— Assigned task —
Here the job is to transcribe the data verbatim while leaving each picture out.

— Supplied entries —
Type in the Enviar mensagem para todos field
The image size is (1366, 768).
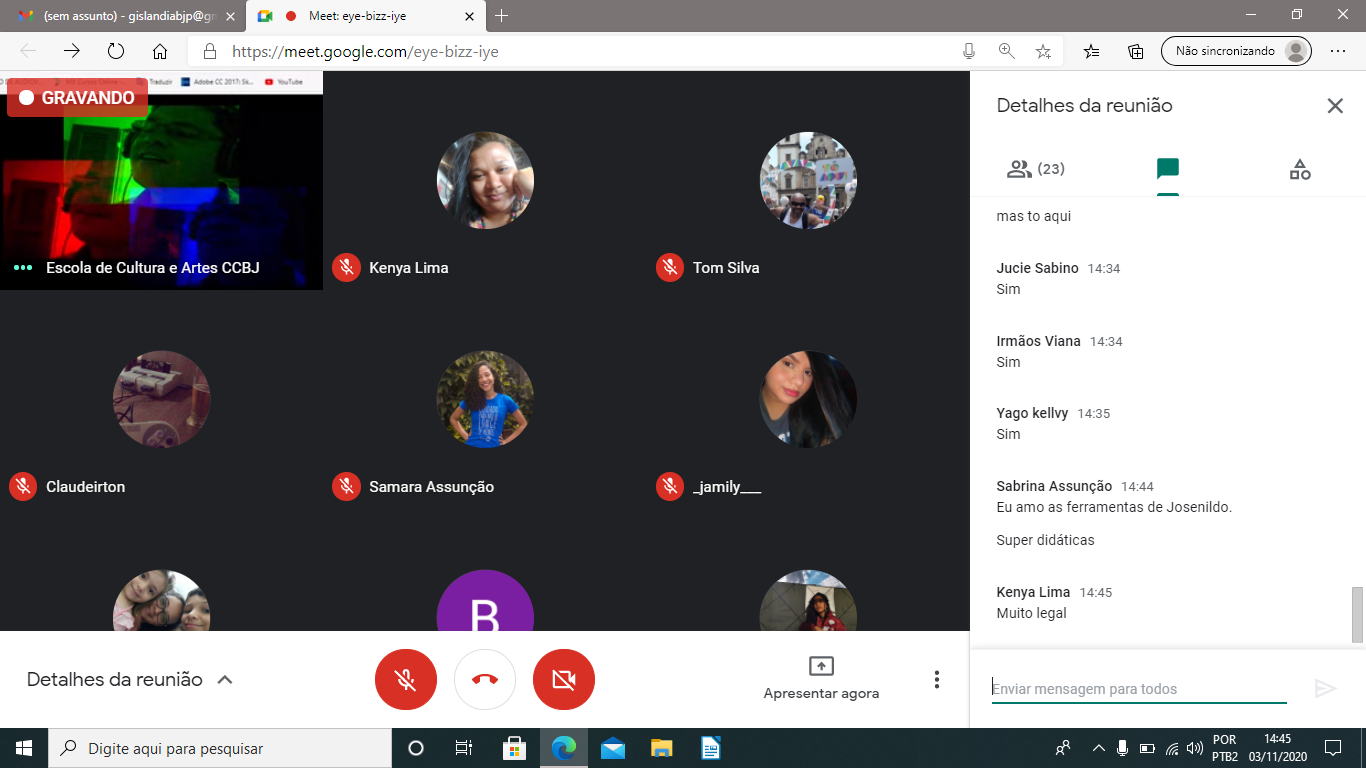(1138, 689)
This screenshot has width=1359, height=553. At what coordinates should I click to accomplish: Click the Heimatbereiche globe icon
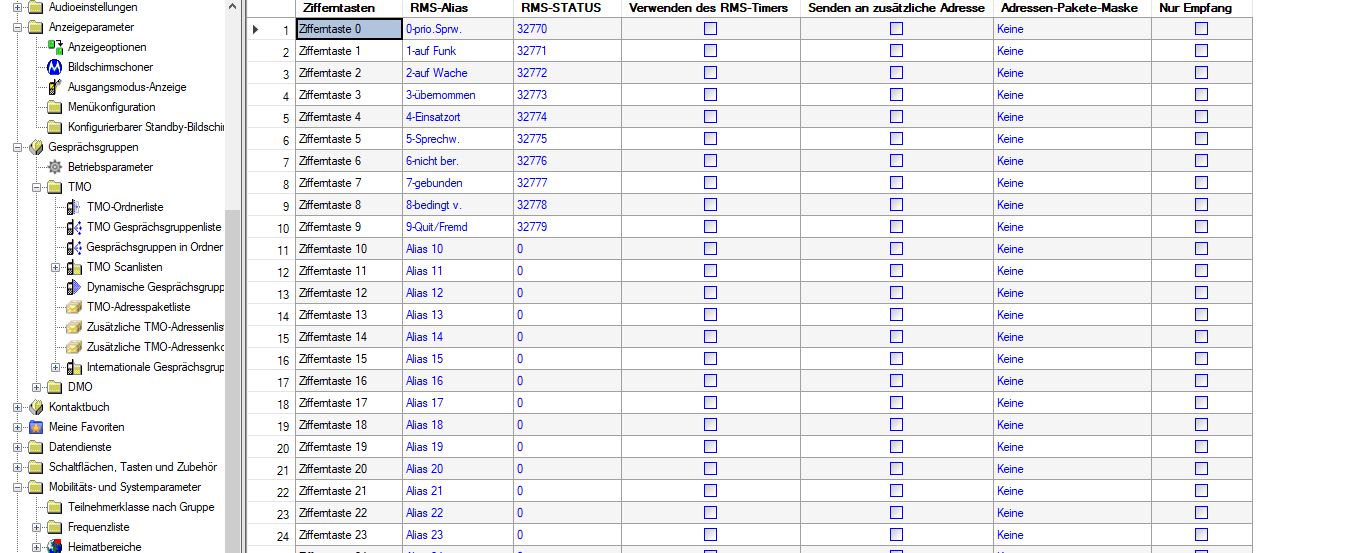coord(55,547)
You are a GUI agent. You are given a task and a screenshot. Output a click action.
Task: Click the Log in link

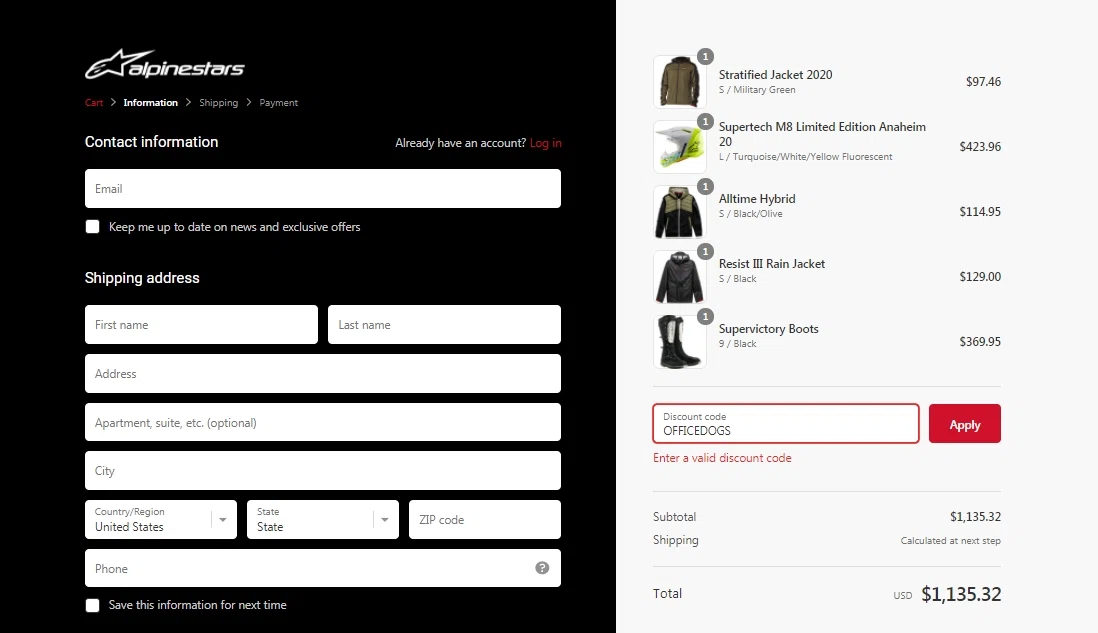545,143
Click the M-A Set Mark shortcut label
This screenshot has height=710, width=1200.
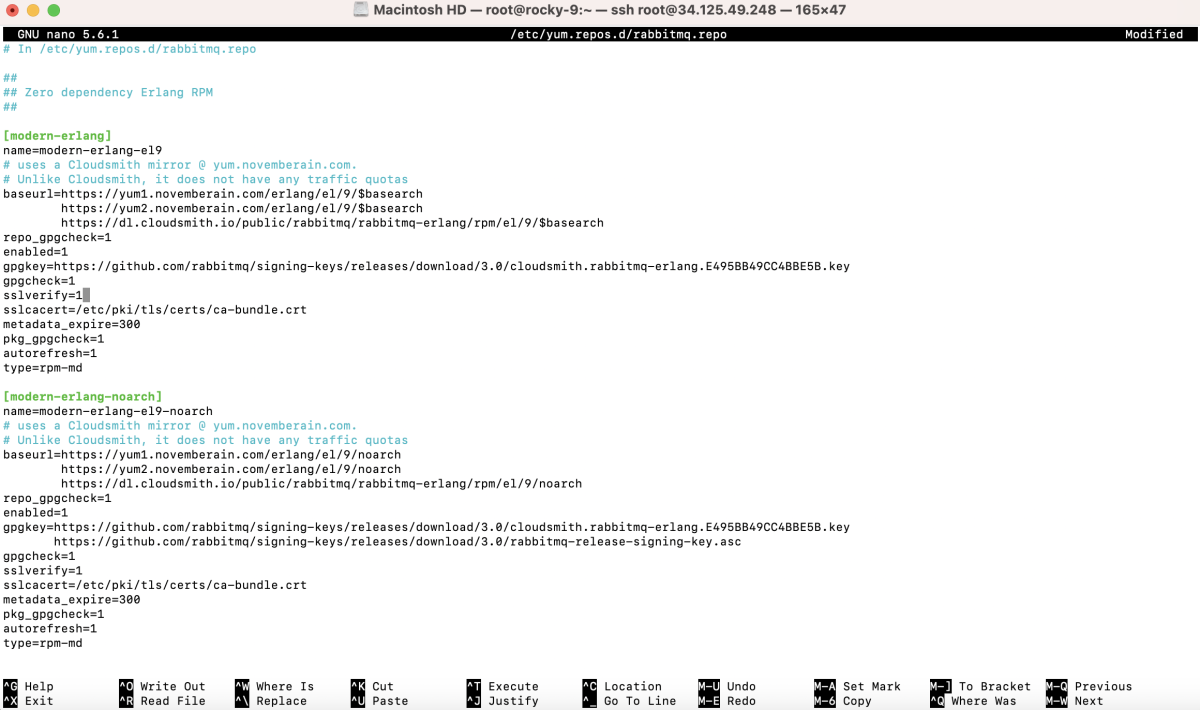point(858,687)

— Final answer —
Type in the Enviar mensagem para todos field
The image size is (1366, 768).
(1138, 689)
This screenshot has width=1359, height=553. At what coordinates should I click to accomplish: Click the Heimatbereiche globe icon
coord(55,547)
You are a GUI agent. You are given a task and a screenshot. Output a click action.
Task: Click the Log in link

545,143
Click the M-A Set Mark shortcut label
This screenshot has height=710, width=1200.
point(858,687)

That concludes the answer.